What’s the fucking attraction? Not necessarily De Palma; it’s his show, but he’s as much the ringmaster for its compulsively entertaining components, letting them perform for him as well as us. (He’s more in command of the masterly The Untouchables, four years later.) A short list includes: Its voluptuous “Miami” look, anticipating Miami Vice by a year; Giorgio Moroder’s brooding, last call at the disco score; and Oliver Stone’s screenplay, his tangiest outside of his own Salvador (1986). (Criticized for excess, when stacked up against the real-life horrors of the drug trade it seems positively timid; its use as a touchstone in 1991’s New Jack City suggests its impact outside the movies.) Mostly, though, it’s its cast. Sure, Al Pacino, saying to hell with Corleone restraint and running amuck, a warts-and-nothing-else performance that is dubiously iconic. (The discipline returned in De Palma’s underrated Carlito’s Way in 1993.) But really a gallery of wonderful actors chomping into red meat and letting the juice run out all over the screen for three hours–Robert Loggia (outstanding), F. Murray Abraham, Paul Shenar, and, oozing corruption, Harris Yulin (“Every day above ground is a good day.”) Making a scorched earth impression is a hard-as-brass Michelle Pfeiffer, simply breathtaking–and, for all her cynicism, the one character who sees through the false values (“I have Nick, the Pig, for a friend!”) and the one survivor. Maybe De Palma and Stone were afraid to bump her off. (I like to imagine her Elvira, 30 years later, holding forth on a Real Housewives show.)

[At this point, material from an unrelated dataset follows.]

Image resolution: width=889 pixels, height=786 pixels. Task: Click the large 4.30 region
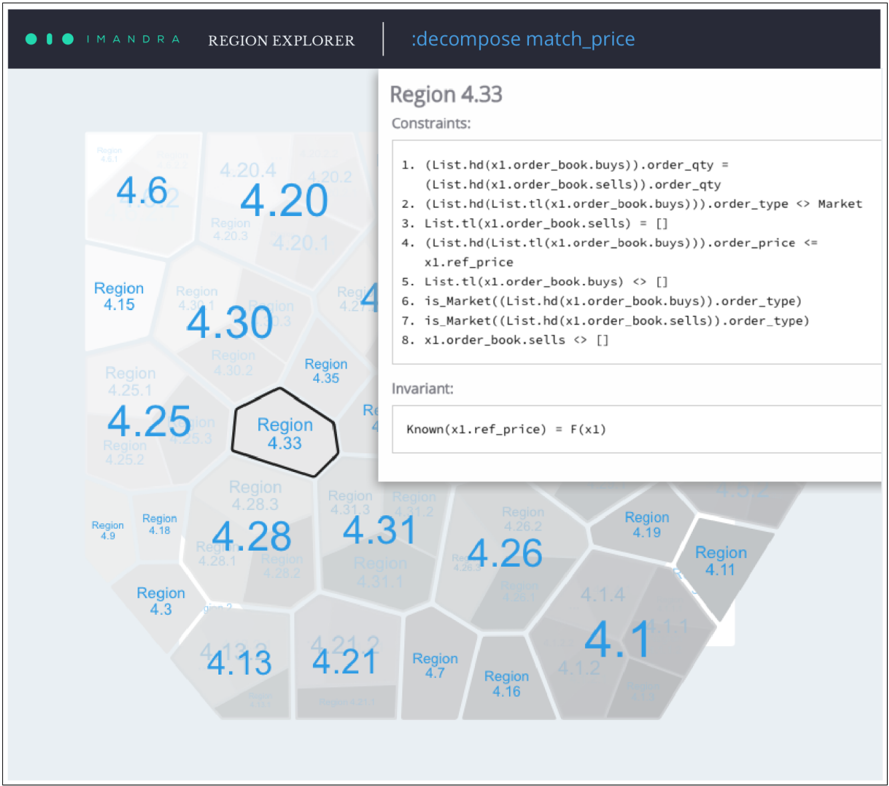[x=230, y=323]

With this Limited Steelbook Edition of Scarface on my shelf has my search for the perfect version ended? In a way, yes–it collects the supplements from a 20th anniversary DVD (including, on a separate DVD, the Howard Hawks original, still in standard def, which needs to be sprung from its captivity and released on its own) and adds a few more, notably an interesting picture-and-picture feature exploring various facets of the movie and a “ScarfaceScoreboard” totaling the number of “fucks” and bullets (“Can’t you stop saying ‘fuck’ all the time?”). In a way, no–the image quality (1080p/VC-1; 2.35:1 aspect ratio) is inconsistent, with strong daylight passages giving way to weaker nighttime segments and a barrage of edge enhancement and other ills occasionally interfering. It’s serviceable, and a cut above the DVD, if not the quantum leap I expected.

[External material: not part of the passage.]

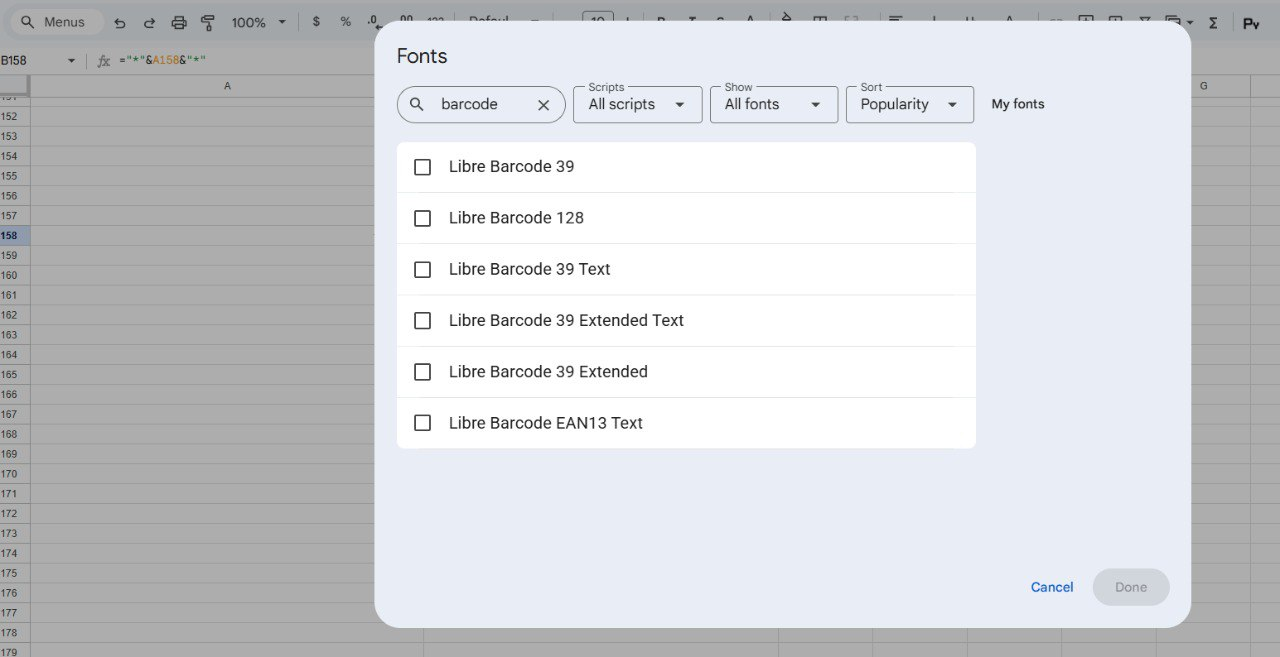Tick the Libre Barcode 128 checkbox
The image size is (1280, 657).
[422, 218]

A postscript. De Palma turned 70 on Sept. 11. I interviewed him about Redacted (2007), a collage picture for the web era, for Cineaste magazine. He was clad in his usual safari jacket and, as I figured, wasn’t a smiler or a laugher. He was, however, open about all the water under the bridge in his career, which following Scarface saw great success (The Untouchables, Mission: Impossible) and devastating lows (The Bonfire of the Vanities). Spielberg has two movies coming out at Christmas; surely De Palma has a few shocks to our systems left in him.